ANSI, Schmansi!

How I learned to stop worrying
and love Postgres-isms


PostgresConf US 2018

April 19, 2018
Jersey City, NJ

About Me

  • Sehrope Sarkuni
  • Founder of JackDB, Inc. (jackdb.com)
  • Contributor to pgjdbc (Java driver)
  • Contributor to node-postgres (Node.js driver)
  • Occasionally gives great advice on #postgresql

The SQL Standard

  • SQL became an ANSI standard in 1986.
  • SQL:2011 and SQL:2016 are the two most recent revisions to the standard.
  • PostgreSQL supports most of SQL:2011 standard.

The SQL Standard

Revisions

  • SQL:2003 (4th revision) - XML (Native XML type)
  • SQL:2006 (5th revision) - XML (SQL/XML)
  • SQL:2007 (6th revision) - MERGE / TRUNCATE
  • SQL:2011 (7th revision) - Temporal databases
  • SQL:2016 (8th revision) - JSON, Row pattern recognition

Database Agnostic

Historical Reasons

  • Licensing costs of target platform
  • Avoiding perceived or actual lock in
  • Deployment uncertainty

Database Agnostic

Limitations & Issues

  • Weak typing — "stringly" typed UUIDs
  • Weak constraints — CHECK and UNIQUE KEY
  • Basic SQL — SELECT, UPDATE, DELETE by id
  • Basic operators — =, <, >, and LIKE
  • "But my ORM solves this!" — Not really...

Database Specific

Why?

  • Use newer features today
  • Leverage full power of your database
  • Dev <> Prod parity

PostgreSQL is...

  • The most advanced open source database
  • An object relational database system
  • Featureful and standards compliant

PostgreSQL and the SQL Standard

"PostgreSQL development aims for conformance with the latest official version of the standard where such conformance does not contradict traditional features or common sense".

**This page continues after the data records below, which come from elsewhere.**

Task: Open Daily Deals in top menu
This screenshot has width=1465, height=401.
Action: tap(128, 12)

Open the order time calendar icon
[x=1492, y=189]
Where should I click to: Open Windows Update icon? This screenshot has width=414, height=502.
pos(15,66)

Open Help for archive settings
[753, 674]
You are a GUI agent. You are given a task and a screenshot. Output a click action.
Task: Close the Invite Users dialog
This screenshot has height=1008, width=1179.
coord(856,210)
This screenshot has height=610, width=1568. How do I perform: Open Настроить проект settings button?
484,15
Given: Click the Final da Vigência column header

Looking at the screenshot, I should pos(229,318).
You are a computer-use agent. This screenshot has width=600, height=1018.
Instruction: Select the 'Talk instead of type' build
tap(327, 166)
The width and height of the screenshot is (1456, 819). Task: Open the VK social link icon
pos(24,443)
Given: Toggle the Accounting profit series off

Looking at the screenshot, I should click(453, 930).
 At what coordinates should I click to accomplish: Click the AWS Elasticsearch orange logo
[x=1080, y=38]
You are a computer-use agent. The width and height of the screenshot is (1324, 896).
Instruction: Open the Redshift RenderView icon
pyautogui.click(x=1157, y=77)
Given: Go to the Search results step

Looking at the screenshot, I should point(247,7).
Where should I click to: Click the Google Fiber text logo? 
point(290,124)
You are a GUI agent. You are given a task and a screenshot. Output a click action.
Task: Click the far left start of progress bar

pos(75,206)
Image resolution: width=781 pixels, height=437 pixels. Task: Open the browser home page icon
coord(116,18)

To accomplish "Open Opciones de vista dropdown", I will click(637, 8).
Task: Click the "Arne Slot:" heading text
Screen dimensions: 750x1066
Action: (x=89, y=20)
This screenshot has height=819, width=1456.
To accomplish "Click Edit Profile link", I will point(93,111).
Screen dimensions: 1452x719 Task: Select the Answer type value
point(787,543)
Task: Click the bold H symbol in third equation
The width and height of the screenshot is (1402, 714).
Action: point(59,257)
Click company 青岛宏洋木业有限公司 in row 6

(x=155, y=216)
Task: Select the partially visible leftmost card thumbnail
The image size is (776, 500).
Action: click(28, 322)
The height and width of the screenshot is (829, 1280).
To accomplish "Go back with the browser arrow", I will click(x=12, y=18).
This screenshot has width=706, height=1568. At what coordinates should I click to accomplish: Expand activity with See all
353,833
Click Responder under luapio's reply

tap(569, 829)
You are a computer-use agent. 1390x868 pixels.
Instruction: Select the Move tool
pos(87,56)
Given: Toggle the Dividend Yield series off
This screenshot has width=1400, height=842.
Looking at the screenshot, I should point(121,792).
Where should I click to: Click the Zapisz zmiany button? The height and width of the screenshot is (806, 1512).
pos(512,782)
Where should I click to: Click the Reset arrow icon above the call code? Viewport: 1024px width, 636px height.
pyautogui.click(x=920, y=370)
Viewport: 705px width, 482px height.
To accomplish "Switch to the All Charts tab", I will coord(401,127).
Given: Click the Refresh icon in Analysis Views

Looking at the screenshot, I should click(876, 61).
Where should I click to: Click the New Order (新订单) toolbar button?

https://www.postgresql.org/docs/current/static/features.html

Beyond ANSI SQL

  • Many useful extensions
  • Many non-standard features
  • Some are simply a different syntax
  • Some make hard things easy
  • Some make impossible things possible

Everyday SQL

  • SELECT ... FROM
  • Casting via ::
  • Pattern Matching
  • Dollar Quoting
  • MVCC / Transaction Isolation

SELECT ... FROM

No need to specify a relation for SELECT queries

-- Look ma, no FROM!
SELECT 'test' AS x;  x   
------
test
(1 row)

Casting via ::

Less typing and easy on the eyes

-- Using CAST(...) syntax:
SELECT CAST('2018-04-19' AS date)

-- Using :: syntax
SELECT '2018-04-19'::date

https://www.postgresql.org/docs/current/static/sql-expressions.html#SQL-SYNTAX-TYPE-CASTS

Regular Expressions

  • More powerful than LIKE
  • Great for CHECK constraints
  • Indexable via pg_trgm contrib extension
  • Lots of related regexp_ functions
SELECT *
FROM conference c
WHERE c.year = 2018
  AND c.name ~* '(postgresql)|(pgsql)'

https://www.postgresql.org/docs/current/static/pgtrgm.html

Dollar Quoting

Simplifies quoting literals that include quotes

-- Regular single quotes:
SELECT 'This is a literal with a '' single quote';

-- Dollar quotes:
SELECT $$This is a literal with a ' single quote$$;

-- Tagged dollar quotes:
SELECT $tag$I can even include $$ in $$ quotes$tag$;

Dollar Quoting

Great hack for importing a block of text as data[1]

SELECT
  t.fields[1] AS title,
  t.fields[2]::date AS start_date,
  t.fields[3]::date AS end_date,
  t.fields[4] AS city
FROM (
  SELECT regexp_split_to_array(line, ',') AS fields
  FROM regexp_split_to_table(
$$PGConf US,2016-04-18,2016-04-20,New York City
PostgresConf US 2017,2017-03-28,2017-03-31,Jersey City
PostgresConf US 2018,2018-04-16,2018-04-20,Jersey City$$
       , '\n') AS line) t

[1]: For a one-off data munge... Don't do this in an actual app.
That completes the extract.